Description of the task:
Repeat the data below with no changes.

━━━ Records shown ━━━

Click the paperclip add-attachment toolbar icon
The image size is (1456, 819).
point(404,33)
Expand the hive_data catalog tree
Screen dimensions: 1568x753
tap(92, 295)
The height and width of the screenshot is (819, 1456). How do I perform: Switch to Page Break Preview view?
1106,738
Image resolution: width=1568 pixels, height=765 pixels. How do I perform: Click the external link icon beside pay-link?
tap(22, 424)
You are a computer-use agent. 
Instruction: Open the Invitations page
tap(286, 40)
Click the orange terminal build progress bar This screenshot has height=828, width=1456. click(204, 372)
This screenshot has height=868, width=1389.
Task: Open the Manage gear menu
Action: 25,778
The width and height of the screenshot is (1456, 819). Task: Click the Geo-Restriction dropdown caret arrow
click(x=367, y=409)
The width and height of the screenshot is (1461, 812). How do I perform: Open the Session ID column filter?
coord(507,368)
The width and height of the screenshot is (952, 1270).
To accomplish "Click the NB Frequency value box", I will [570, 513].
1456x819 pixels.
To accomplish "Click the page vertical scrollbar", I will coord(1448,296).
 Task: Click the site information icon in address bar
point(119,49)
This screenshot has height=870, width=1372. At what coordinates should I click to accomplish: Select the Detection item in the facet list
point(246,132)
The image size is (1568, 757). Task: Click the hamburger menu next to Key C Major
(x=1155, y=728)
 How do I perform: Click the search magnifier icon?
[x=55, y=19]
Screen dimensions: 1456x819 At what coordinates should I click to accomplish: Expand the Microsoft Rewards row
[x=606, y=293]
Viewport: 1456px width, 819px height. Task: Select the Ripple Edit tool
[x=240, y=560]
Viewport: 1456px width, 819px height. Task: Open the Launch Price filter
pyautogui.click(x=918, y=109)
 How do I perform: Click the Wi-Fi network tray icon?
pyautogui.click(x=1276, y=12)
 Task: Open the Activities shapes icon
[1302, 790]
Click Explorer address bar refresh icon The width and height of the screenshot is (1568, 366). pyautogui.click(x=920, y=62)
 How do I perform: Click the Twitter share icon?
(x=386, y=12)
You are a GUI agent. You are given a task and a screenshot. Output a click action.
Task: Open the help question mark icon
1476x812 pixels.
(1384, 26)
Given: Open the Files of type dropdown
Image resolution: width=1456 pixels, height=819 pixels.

━━━

Answer section:
Click the paperclip add-attachment toolbar icon
The image size is (1456, 819).
point(404,33)
Expand the hive_data catalog tree
Screen dimensions: 1568x753
tap(92, 295)
The height and width of the screenshot is (819, 1456). How do I perform: Switch to Page Break Preview view?
1106,738
Image resolution: width=1568 pixels, height=765 pixels. How do I perform: Click the external link icon beside pay-link?
tap(22, 424)
You are a computer-use agent. 
Instruction: Open the Invitations page
tap(286, 40)
Click the orange terminal build progress bar This screenshot has height=828, width=1456. click(204, 372)
This screenshot has height=868, width=1389.
Task: Open the Manage gear menu
Action: 25,778
The width and height of the screenshot is (1456, 819). Task: Click the Geo-Restriction dropdown caret arrow
click(x=367, y=409)
The width and height of the screenshot is (1461, 812). How do I perform: Open the Session ID column filter?
coord(507,368)
The width and height of the screenshot is (952, 1270).
To accomplish "Click the NB Frequency value box", I will [570, 513].
1456x819 pixels.
To accomplish "Click the page vertical scrollbar", I will coord(1448,296).
 Task: Click the site information icon in address bar
point(119,49)
This screenshot has height=870, width=1372. At what coordinates should I click to accomplish: Select the Detection item in the facet list
point(246,132)
The image size is (1568, 757). Task: Click the hamburger menu next to Key C Major
(x=1155, y=728)
 How do I perform: Click the search magnifier icon?
[x=55, y=19]
Screen dimensions: 1456x819 At what coordinates should I click to accomplish: Expand the Microsoft Rewards row
[x=606, y=293]
Viewport: 1456px width, 819px height. Task: Select the Ripple Edit tool
[x=240, y=560]
Viewport: 1456px width, 819px height. Task: Open the Launch Price filter
pyautogui.click(x=918, y=109)
 How do I perform: Click the Wi-Fi network tray icon?
pyautogui.click(x=1276, y=12)
 Task: Open the Activities shapes icon
[1302, 790]
Click Explorer address bar refresh icon The width and height of the screenshot is (1568, 366). pyautogui.click(x=920, y=62)
 How do I perform: Click the Twitter share icon?
(x=386, y=12)
You are a GUI agent. You are given a task and a screenshot. Output a click action.
Task: Open the help question mark icon
1476x812 pixels.
(1384, 26)
Given: Open the Files of type dropdown
Image resolution: width=1456 pixels, height=819 pixels.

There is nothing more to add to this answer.